Now, for the first time in its history, instead of leaning on a world power, Israel is leaning on a marital relationship: The relationship between a businesswoman and model named Ivanka Trump and her Jewish husband, a real estate investor named Jared Kushner. Their family has become the insurance policy of the State of Israel and its policy.
Ivanka, a convert whose Hebrew name is Yael, is the daughter of US President-elect Donald Trump. The young high society couple has three small children. This family, Israelis believe, is an insurance policy for the new American administration’s commitment to the State of Israel and its policy.
We should hope and pray, therefore, that Ivanka and Jared’s marriage lasts many good years, or at least until the end of the president’s term. Because if it doesn’t, Heaven forbid, if the relationship starts going downhill, we will see plenty of slurs and financial lawsuits flying around. Then the president, or his associates, will say that the Jewish real estate investor was only interested in money. From the very beginning, all he wanted was money.

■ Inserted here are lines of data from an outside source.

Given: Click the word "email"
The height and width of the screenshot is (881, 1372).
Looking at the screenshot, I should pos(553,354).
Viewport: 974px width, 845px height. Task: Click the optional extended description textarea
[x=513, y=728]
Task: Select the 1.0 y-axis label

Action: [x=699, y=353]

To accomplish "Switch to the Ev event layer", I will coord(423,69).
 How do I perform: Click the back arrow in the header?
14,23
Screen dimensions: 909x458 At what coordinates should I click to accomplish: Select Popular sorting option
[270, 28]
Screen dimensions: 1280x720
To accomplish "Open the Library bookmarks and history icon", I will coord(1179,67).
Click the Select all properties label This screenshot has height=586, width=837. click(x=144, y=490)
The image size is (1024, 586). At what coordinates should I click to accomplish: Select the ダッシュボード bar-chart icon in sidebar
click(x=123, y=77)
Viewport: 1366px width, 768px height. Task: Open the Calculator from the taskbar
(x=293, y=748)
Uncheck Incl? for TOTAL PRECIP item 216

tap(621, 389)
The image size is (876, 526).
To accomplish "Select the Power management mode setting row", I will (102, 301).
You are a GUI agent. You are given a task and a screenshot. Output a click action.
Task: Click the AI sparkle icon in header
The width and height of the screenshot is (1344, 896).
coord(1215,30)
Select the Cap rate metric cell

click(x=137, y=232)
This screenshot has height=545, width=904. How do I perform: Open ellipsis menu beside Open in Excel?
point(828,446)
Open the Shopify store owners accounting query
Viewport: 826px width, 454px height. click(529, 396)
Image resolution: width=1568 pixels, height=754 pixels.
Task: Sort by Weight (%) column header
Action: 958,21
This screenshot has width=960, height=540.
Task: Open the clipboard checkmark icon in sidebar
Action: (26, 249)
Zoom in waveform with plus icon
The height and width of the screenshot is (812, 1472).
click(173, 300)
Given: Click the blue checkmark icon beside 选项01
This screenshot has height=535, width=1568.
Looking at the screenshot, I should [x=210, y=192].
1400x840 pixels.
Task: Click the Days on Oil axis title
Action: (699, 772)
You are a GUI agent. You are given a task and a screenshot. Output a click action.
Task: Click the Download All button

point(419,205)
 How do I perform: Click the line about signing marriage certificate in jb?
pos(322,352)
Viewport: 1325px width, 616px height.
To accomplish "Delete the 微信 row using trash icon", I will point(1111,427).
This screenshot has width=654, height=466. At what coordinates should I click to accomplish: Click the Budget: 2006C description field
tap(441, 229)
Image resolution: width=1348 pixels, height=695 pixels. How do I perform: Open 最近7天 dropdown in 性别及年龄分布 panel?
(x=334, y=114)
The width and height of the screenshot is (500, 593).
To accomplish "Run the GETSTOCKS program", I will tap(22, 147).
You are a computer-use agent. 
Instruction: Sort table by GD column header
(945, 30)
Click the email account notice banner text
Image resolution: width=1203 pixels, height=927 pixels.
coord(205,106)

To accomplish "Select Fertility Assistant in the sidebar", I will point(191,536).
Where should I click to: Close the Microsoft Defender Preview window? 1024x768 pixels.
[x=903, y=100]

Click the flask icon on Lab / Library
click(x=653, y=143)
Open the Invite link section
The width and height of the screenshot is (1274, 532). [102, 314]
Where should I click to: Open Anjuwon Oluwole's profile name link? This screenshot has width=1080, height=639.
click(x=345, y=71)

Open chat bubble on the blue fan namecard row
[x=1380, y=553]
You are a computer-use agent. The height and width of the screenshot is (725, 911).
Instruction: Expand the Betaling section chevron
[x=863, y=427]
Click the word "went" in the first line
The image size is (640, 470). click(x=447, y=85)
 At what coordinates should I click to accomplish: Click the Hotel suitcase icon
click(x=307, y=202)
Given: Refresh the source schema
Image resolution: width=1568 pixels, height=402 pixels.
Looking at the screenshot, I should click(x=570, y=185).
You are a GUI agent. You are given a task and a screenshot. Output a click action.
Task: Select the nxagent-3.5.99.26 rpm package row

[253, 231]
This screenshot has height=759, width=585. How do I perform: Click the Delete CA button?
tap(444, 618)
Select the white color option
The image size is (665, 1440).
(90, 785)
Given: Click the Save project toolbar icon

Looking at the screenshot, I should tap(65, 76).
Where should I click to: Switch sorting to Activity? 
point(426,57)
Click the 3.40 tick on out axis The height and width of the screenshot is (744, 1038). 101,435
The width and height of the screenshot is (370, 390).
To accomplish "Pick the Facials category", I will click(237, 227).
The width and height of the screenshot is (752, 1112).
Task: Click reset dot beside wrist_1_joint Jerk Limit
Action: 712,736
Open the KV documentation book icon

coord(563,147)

General Evelyn Hugh Barker was the commander of the British forces in the Land of Israel before the state’s establishment. He was known for opposing our independence and doing everything in his power to prevent the development of Zionist development in Israel. Barker ordered the British army to boycott the Jews and their businesses and produce. He entered the anti-Semitic lexicon and the Land of Israel mythology when he said that the Jews should be punished “in a way the race dislikes as much as any, by striking at their pockets.” For years, right-wing leaders, and mostly the late Menachem Begin, used to condemn this statement and present it as a laughing stock of ancient anti-Semitism and hatred.
At the beginning of the Republican presidential campaign, Trump turned to America’s Jews and teased them: “You’re not going to support me because I don’t want your money!” Such a comment about Jews and money had not been made for many years, particularly not by an American president. He also said that Israel, like any other country, would have to pay for the aid it received. If he is a man of his word—and let’s hope that he isn’t—we are in deep trouble. Where are we going to get $38 billion from? Even if we stop funneling money to the settlers and to the Haredim and even if we cancel the Public Broadcasting Corporation, we will still be tens of billions of shekels short.
Before the last strait, Trump changed his tone and declared his great love for Israel since the day he was born. It’s true that he was born in 1946, two years before the state’s establishment, but let’s ignore mathematical errors for now.
Investigators from the Israel Police’s National Fraud Investigation Unit met Sunday night with Prime Minister Benjamin Netanyahu, the man who had already overcome four previous police investigations. The man who managed to outsmart the Book of Proverbs and King Solomon by disproving the old saying, “he who hates bribes will live.” I don’t know about you, but I hope he will overcome his fifth investigation as well. We have already had a president, a prime minister, senior ministers, mayors, police and army officers who ended their public service in court, and that’s really quite enough.
In short, this may be an exaggerated, hypocritical and self-righteous demand, but it’s important that Netanyahu end his political career for the right reasons, not for the criminal one.
Amnon Abramovich is a Channel 2 News commentator.